Exacerbating cadmium toxicity disrupts metabolism in black sea bass under marine heatwaves: insights from physiological and metabolic responses

Abstract

Marine heatwaves (MHWs) and cadmium (Cd²⁺) pollution are escalating threats to marine ecosystems, yet their combined effects on marine fish remain poorly understood. This study investigates the metabolic responses of juvenile black sea bass (Centropristis striata) to Cd²⁺ exposure and MHWs-induced heat stress, focusing on carbohydrate and lipid metabolism in the liver. Fish were exposed to Cd²⁺ (0, 1.83, and 6.4 mg/L) at 17 °C and 30 °C for 96 h. The results demonstrate that elevated temperature markedly increases Cd²⁺ bioaccumulation, with hepatic tissues showing the highest accumulation.
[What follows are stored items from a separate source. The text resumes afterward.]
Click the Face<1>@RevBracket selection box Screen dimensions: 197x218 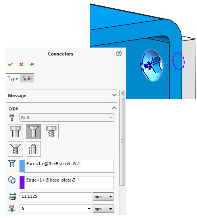pos(69,166)
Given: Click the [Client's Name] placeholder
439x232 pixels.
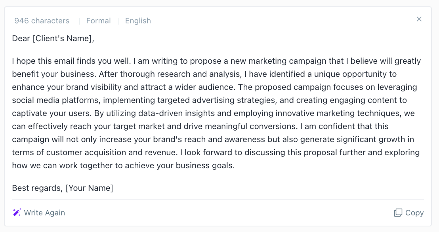Looking at the screenshot, I should (63, 38).
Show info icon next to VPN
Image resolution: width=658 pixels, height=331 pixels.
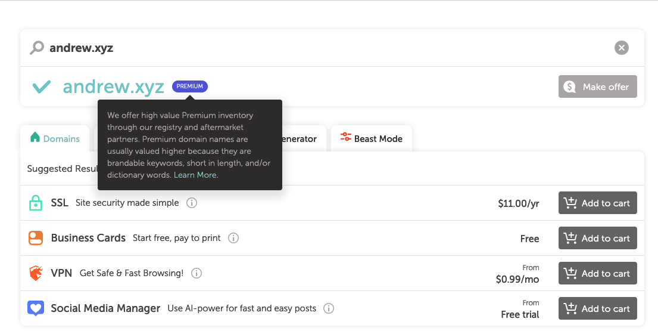click(197, 273)
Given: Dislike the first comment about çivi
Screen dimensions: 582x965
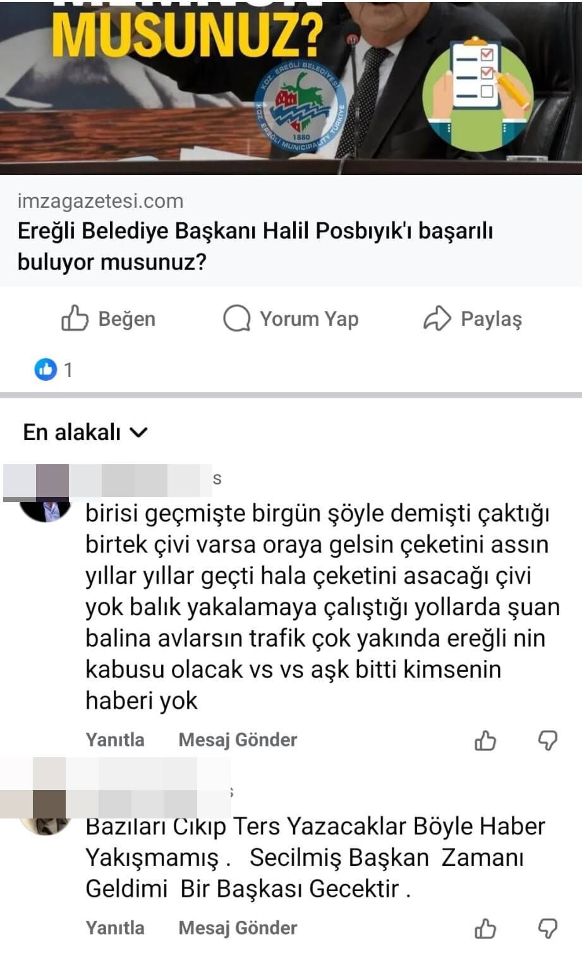Looking at the screenshot, I should pos(547,740).
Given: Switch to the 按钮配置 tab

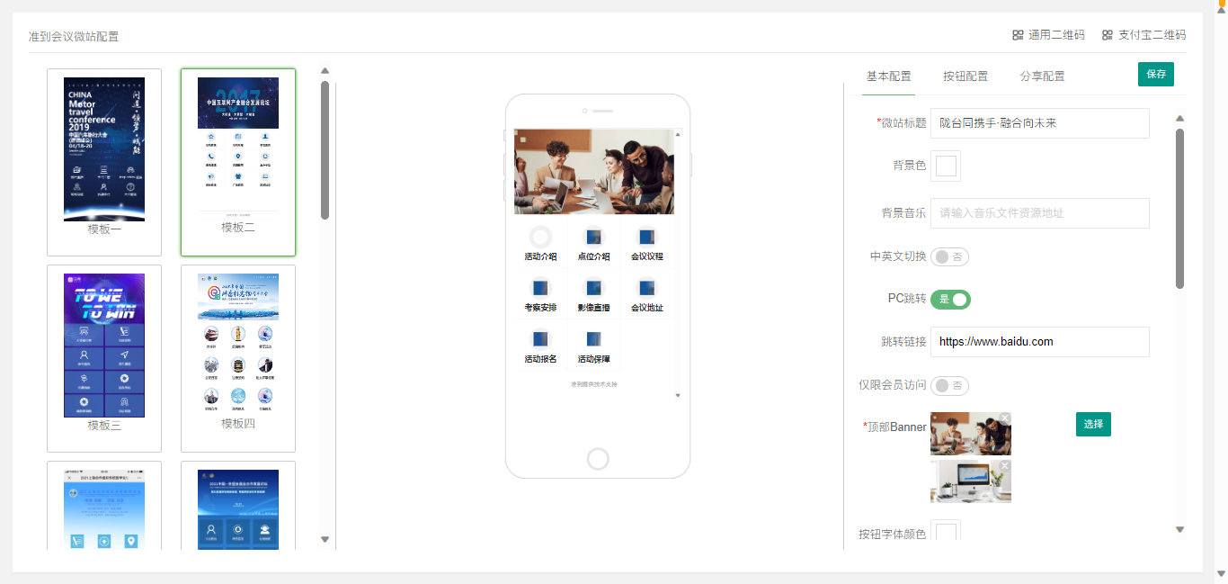Looking at the screenshot, I should [x=965, y=76].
Under combined Cd²⁺ and heat stress, glycolysis is initially activated (increased pk levels and LDH activity) but inhibited after 96 h (decreased pfk levels). Concurrently, upregulation of pepck and increased Glu levels indicate compensatory gluconeogenesis. Additionally, rising Cd²⁺ concentrations elevate liver TG, TC, and mRNA levels of fasn, scd, cpt1, and ppar-γ, while suppressing ppar-α. Co-exposure groups showed more pronounced changes than single-exposure groups. These findings suggest that black sea bass liver enhances fatty acid oxidation for energy and promotes lipid storage under stress. Oil Red O staining revealed significantly enlarged lipid droplets in the liver of the co-exposure group, confirming that heat stress exacerbates Cd²⁺-induced lipid accumulation. Prolonged exposure leads to energy depletion and oxidative stress. This study highlights the synergistic toxicity of Cd²⁺ and MHWs, underscoring the need for strategies to mitigate climate change and heavy metal impacts on marine ecosystems.